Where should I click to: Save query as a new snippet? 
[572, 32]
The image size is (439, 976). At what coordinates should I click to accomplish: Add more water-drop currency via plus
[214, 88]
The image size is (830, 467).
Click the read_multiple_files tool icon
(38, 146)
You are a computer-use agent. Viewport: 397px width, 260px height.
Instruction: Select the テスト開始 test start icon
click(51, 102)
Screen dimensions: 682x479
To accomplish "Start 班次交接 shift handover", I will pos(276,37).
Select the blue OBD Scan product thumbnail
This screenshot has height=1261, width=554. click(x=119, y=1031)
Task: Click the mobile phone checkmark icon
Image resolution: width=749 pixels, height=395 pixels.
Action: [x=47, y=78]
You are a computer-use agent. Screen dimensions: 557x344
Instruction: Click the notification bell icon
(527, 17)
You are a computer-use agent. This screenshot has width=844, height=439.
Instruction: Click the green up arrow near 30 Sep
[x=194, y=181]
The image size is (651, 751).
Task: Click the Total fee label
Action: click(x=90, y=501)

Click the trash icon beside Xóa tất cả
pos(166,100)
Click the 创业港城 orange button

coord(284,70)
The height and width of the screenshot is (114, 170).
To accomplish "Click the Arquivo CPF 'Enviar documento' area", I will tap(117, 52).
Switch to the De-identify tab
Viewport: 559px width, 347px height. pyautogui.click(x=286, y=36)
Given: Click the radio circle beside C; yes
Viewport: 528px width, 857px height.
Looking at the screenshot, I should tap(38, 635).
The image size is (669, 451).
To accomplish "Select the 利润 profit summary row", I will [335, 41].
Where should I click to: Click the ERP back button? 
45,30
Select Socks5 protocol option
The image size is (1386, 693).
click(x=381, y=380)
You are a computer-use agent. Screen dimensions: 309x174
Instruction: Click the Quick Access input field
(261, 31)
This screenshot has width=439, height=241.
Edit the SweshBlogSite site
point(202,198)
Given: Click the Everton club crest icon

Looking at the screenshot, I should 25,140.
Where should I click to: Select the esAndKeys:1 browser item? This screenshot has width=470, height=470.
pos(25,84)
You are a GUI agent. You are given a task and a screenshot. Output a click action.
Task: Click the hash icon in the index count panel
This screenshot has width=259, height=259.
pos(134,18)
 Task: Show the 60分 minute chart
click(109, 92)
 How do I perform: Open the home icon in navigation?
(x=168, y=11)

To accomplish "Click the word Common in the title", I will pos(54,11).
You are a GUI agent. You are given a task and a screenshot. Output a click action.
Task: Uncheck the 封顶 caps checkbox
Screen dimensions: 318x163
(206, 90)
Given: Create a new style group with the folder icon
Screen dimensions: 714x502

########################################

Whenever the word "computer" shows up in a line of the entries, list that line.

You are a computer-use agent. Viewport: 397px width, 260px height.
You are a computer-use agent. Screen dimensions: 557x344
You are a computer-use agent. This screenshot has width=844, height=439.
You are a computer-use agent. Screen dimensions: 309x174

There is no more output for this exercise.